● **INSTRUCTIONS TO FOLLOW**
Reproduce the passage of the post on friendships with younger people that falls between "Mid-30s man making" and "ages and genders.", inclusive.

● **SOURCE EXCERPT**
•••••

How to have good boundries with younger friends
February 16, 2019 7:56 AM

Mid-30s man making friends with people who are in their early 20s. I'd like to do this right, and build healthy friendships, while also being mindful of the power difference, experience difference, and maturity difference.

I'm 33, male, bi, married, no kids, confident, attractive, and tend towards strong emotional connections with people. I've been in my new city for four years. As I've laid down roots, I have intentionally tried to make more friends outside of the office. That's gone quite well, with people of different ages and genders.

I am predominantly drawn to the artisan / creative / environmental / coffee shop space. I often meet people who are studying at one local art school or are in the local sustainability program at the university. These folks are easy to make friends with because they actually have time to hang out, they have great energy, and they are passionate about creativity and exploration, like I am.

However, I want to be mindful. There are a few men and women in their early and mid 20s who invite me to events and to work on projects together. I don't think there are crushes, infatuations, expectations, etc, and I want to keep things healthy.

I also have been thinking about what it looks like to others in this (somewhat conservative) environment. I grew up in a conservative culture where married men and women did not spend alone time together. Also people weren't friends much outside their age cohort. So I don't have a very good example of how this is done well, and I don't want to be seen as someone who pursues relationships with young people in an unhealthy way (regardless of the truth).

•••••

● **ITEMS**
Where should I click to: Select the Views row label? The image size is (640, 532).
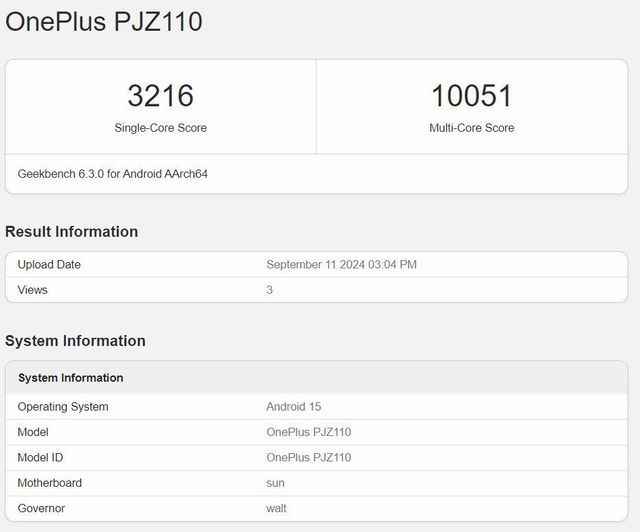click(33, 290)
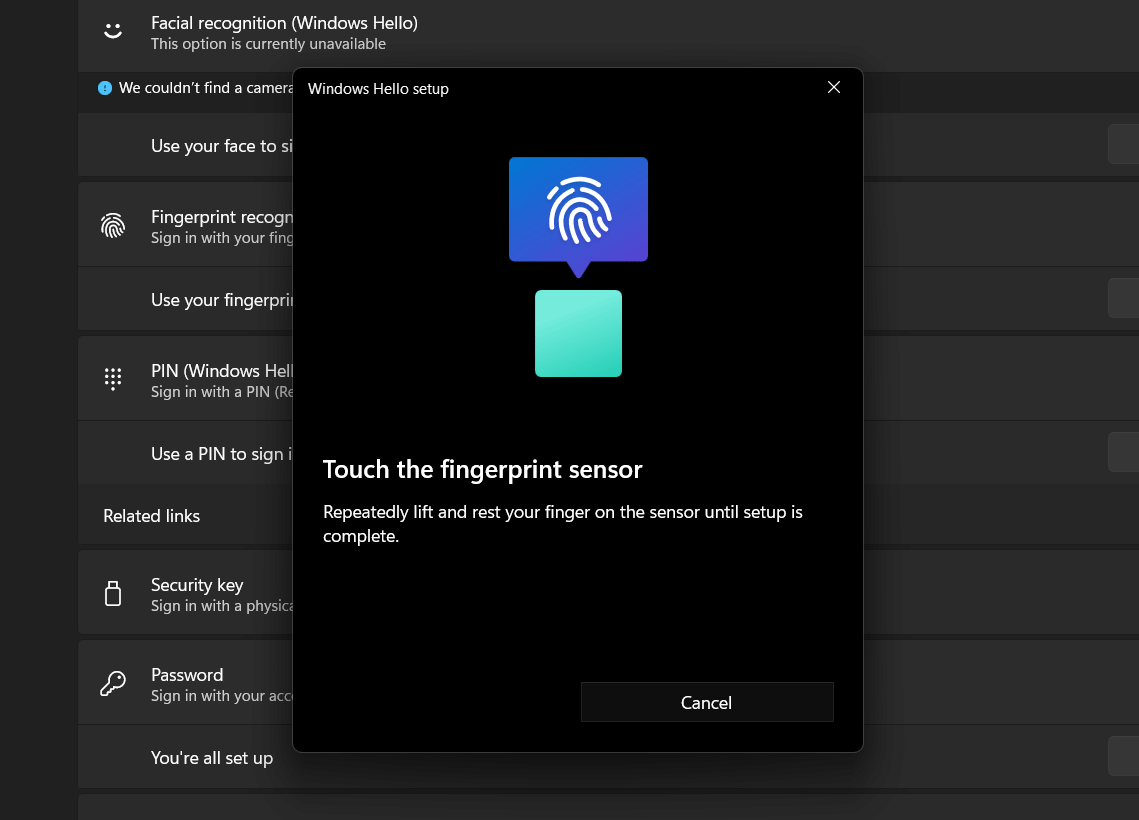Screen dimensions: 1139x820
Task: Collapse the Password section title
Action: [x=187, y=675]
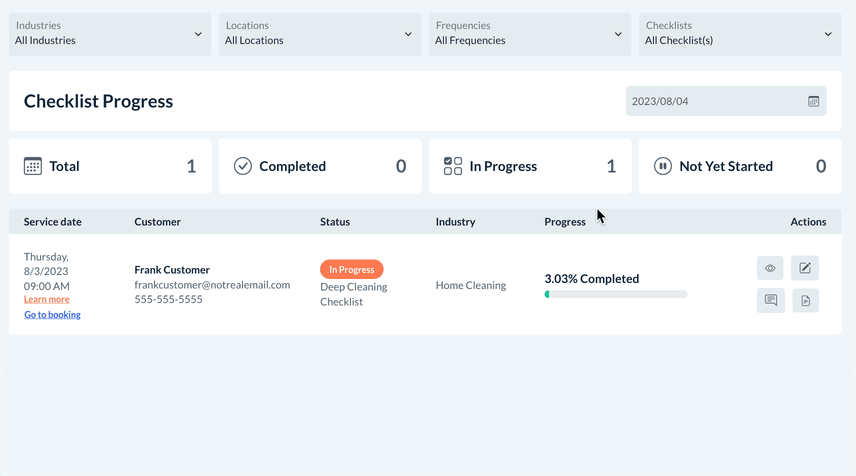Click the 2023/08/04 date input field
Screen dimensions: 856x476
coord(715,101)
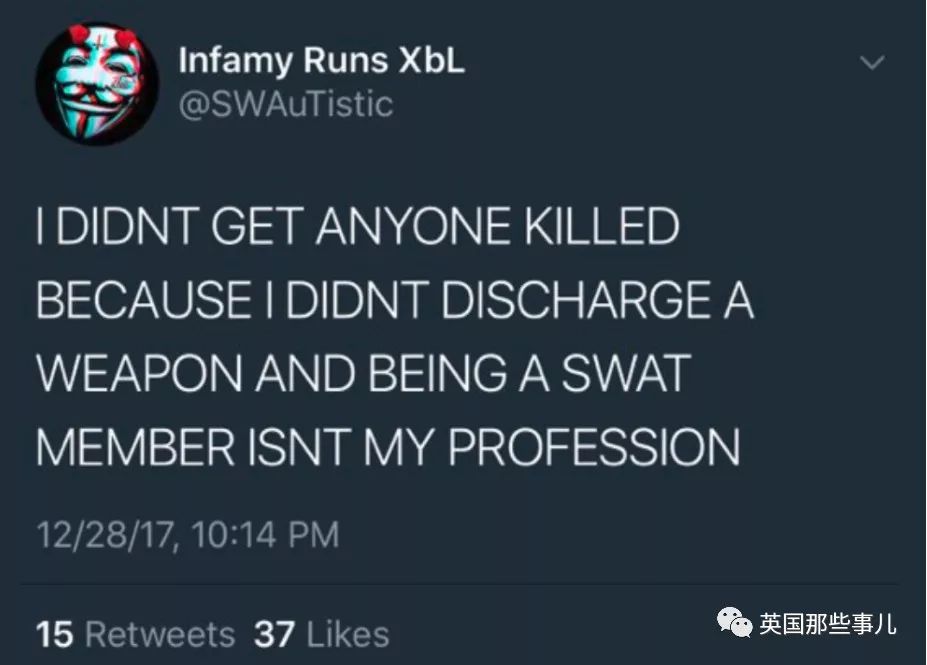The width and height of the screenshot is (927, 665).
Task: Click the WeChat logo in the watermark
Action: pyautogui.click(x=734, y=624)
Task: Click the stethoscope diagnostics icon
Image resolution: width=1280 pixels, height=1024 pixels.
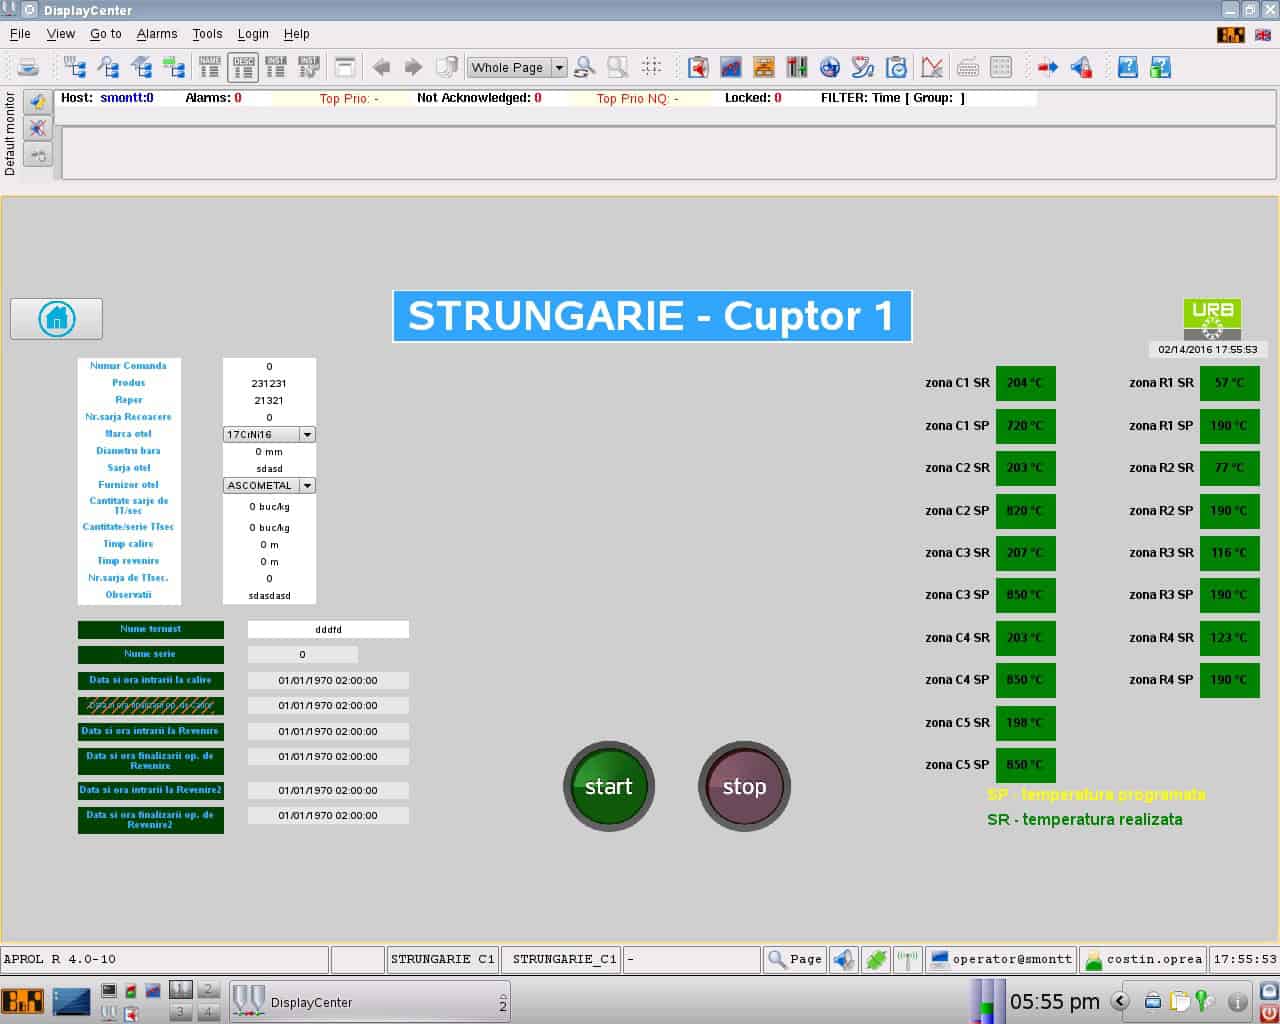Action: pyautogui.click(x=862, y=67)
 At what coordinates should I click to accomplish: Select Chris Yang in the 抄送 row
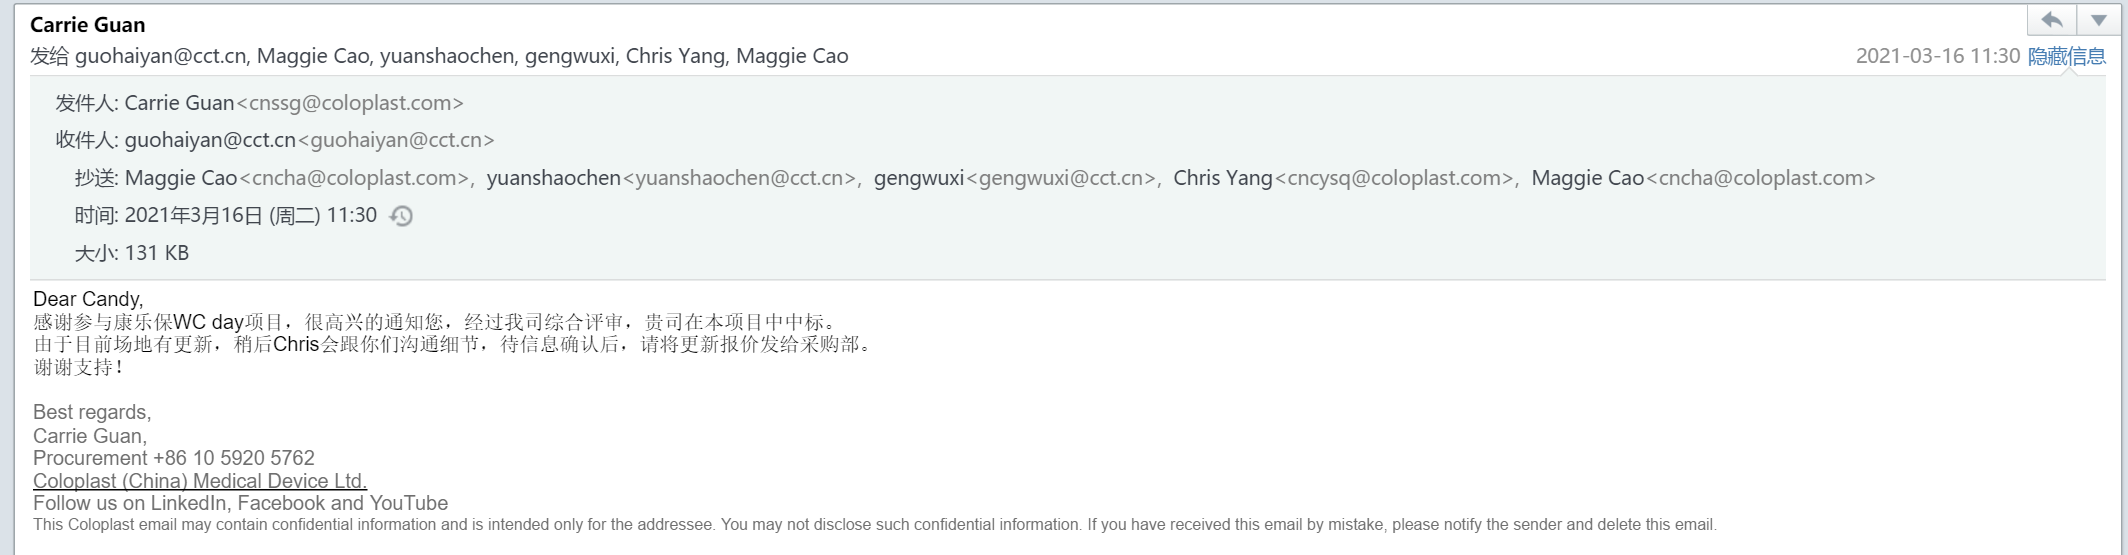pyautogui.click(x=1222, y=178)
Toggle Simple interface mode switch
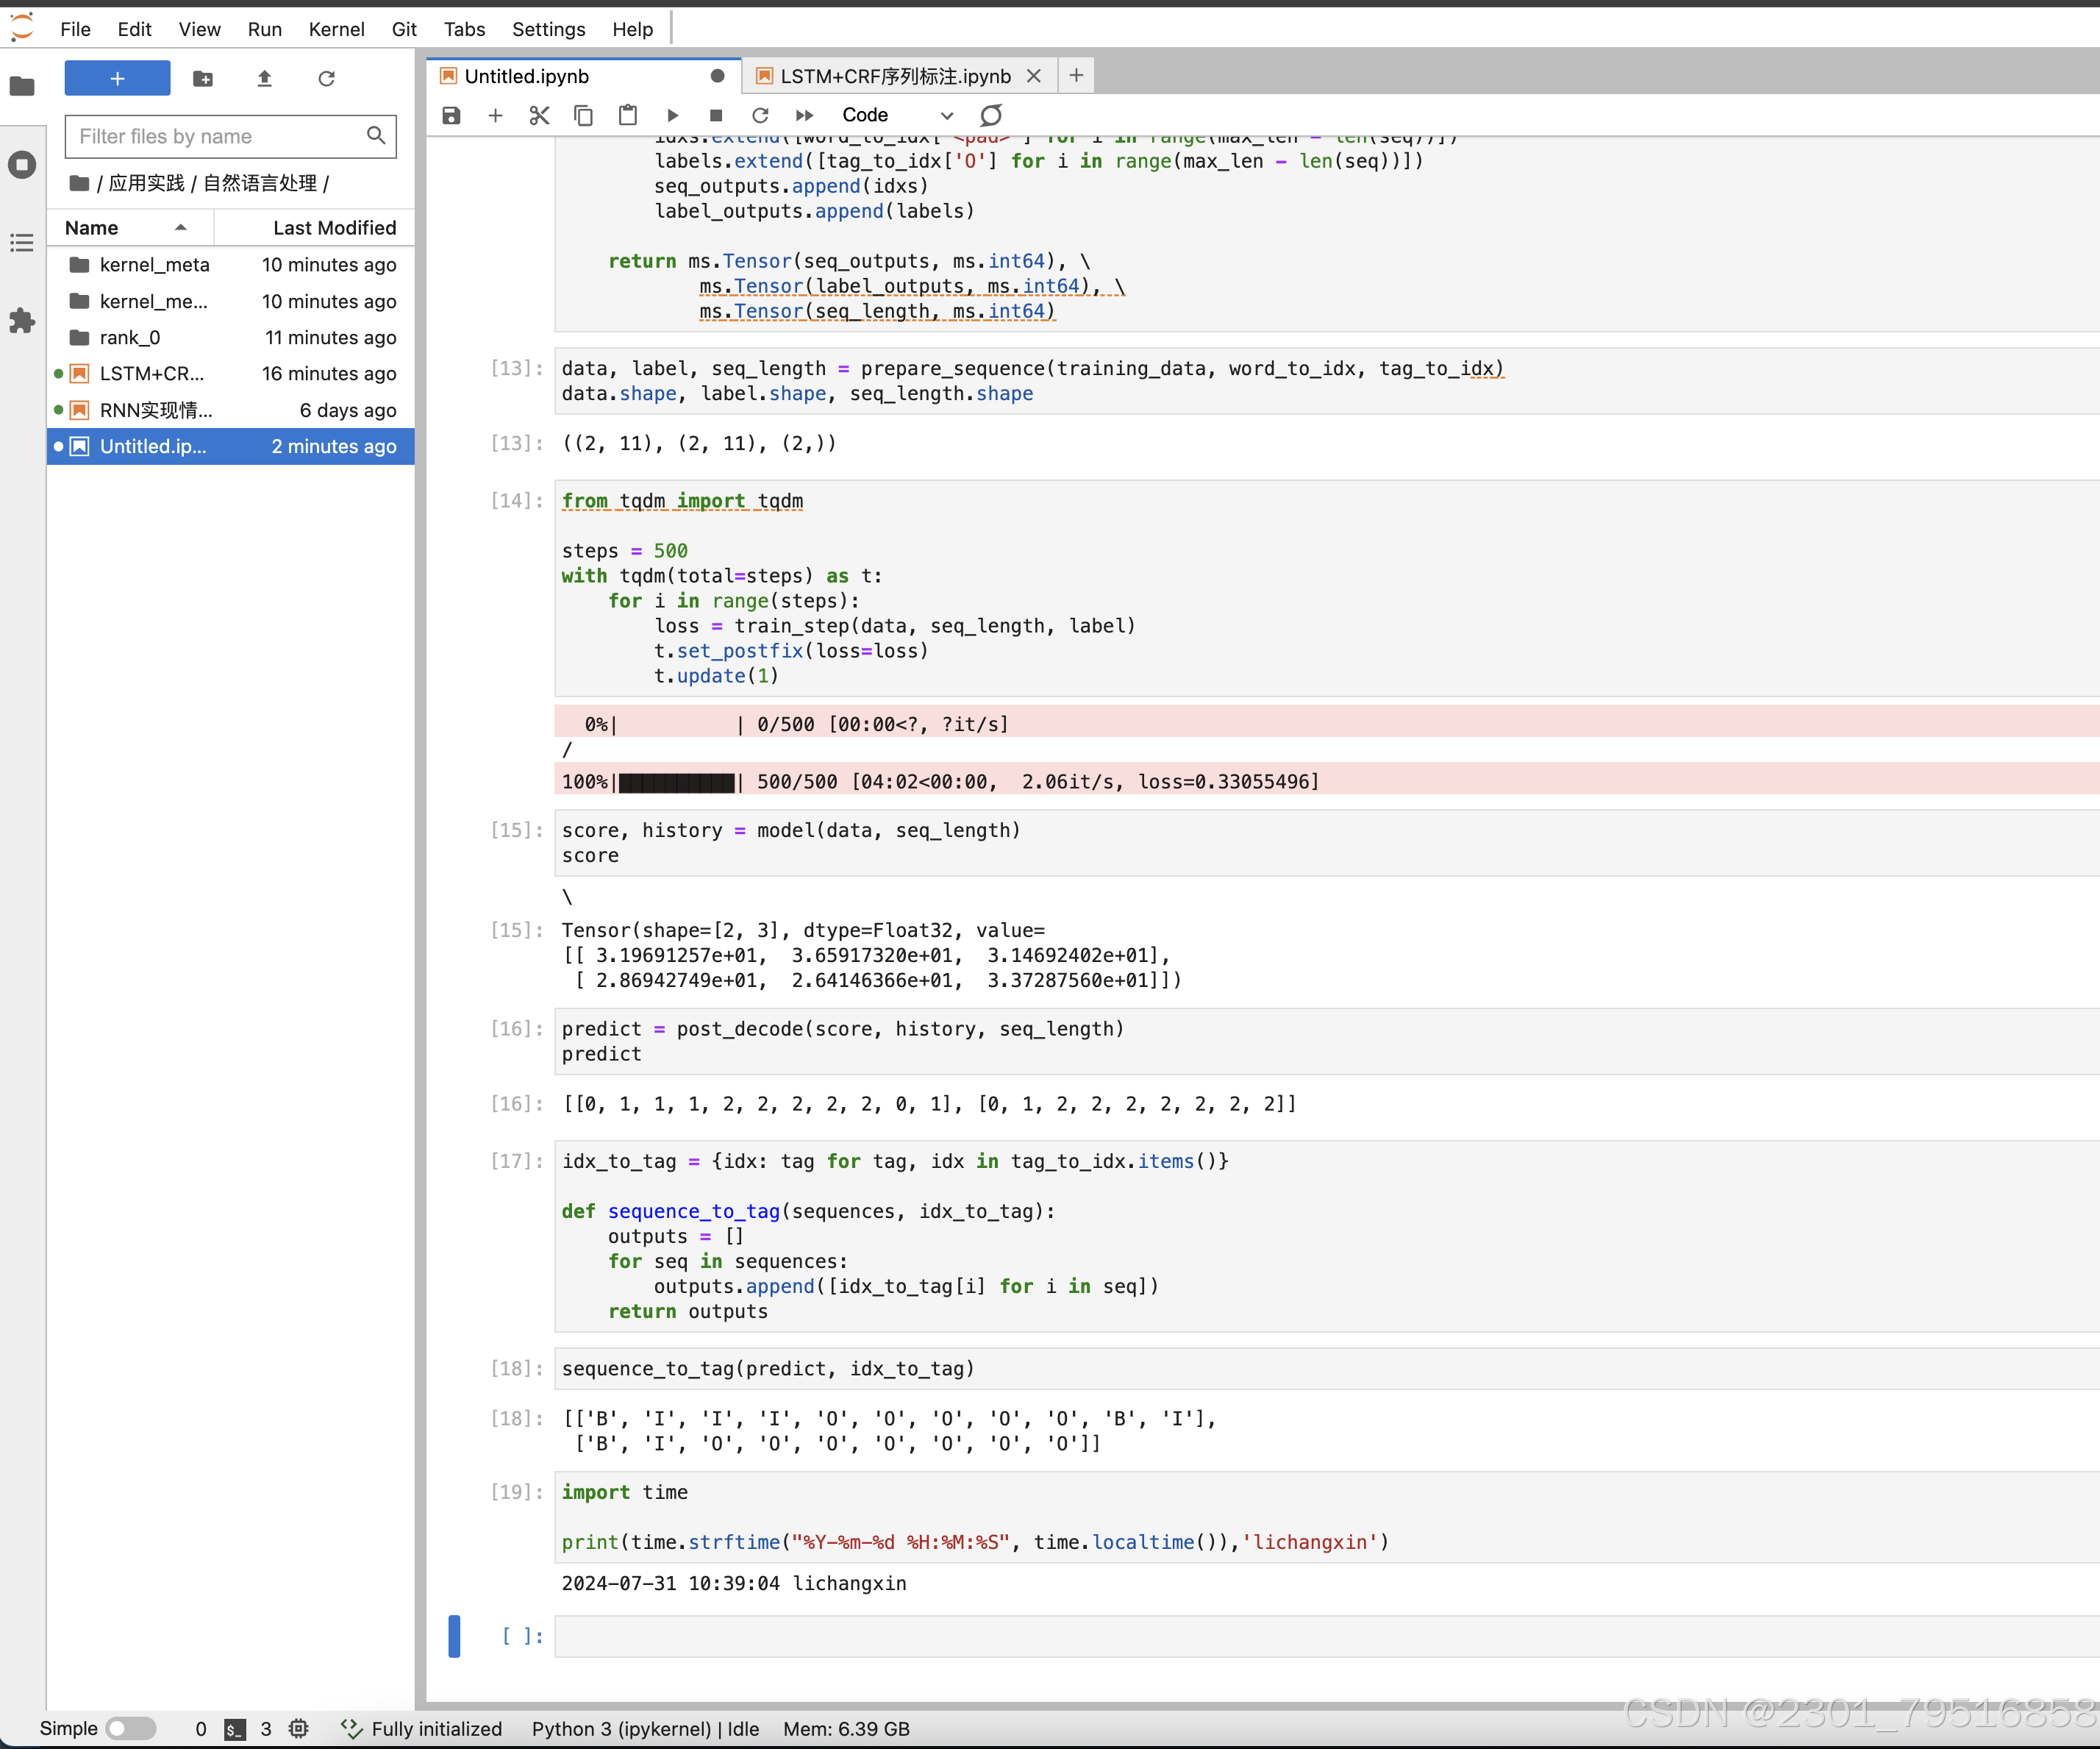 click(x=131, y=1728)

•••••

● **SOLUTION BELOW**
Mid-30s man making friends with people who are in their early 20s. I'd like to do this right, and build healthy friendships, while also being mindful of the power difference, experience difference, and maturity difference.

I'm 33, male, bi, married, no kids, confident, attractive, and tend towards strong emotional connections with people. I've been in my new city for four years. As I've laid down roots, I have intentionally tried to make more friends outside of the office. That's gone quite well, with people of different ages and genders.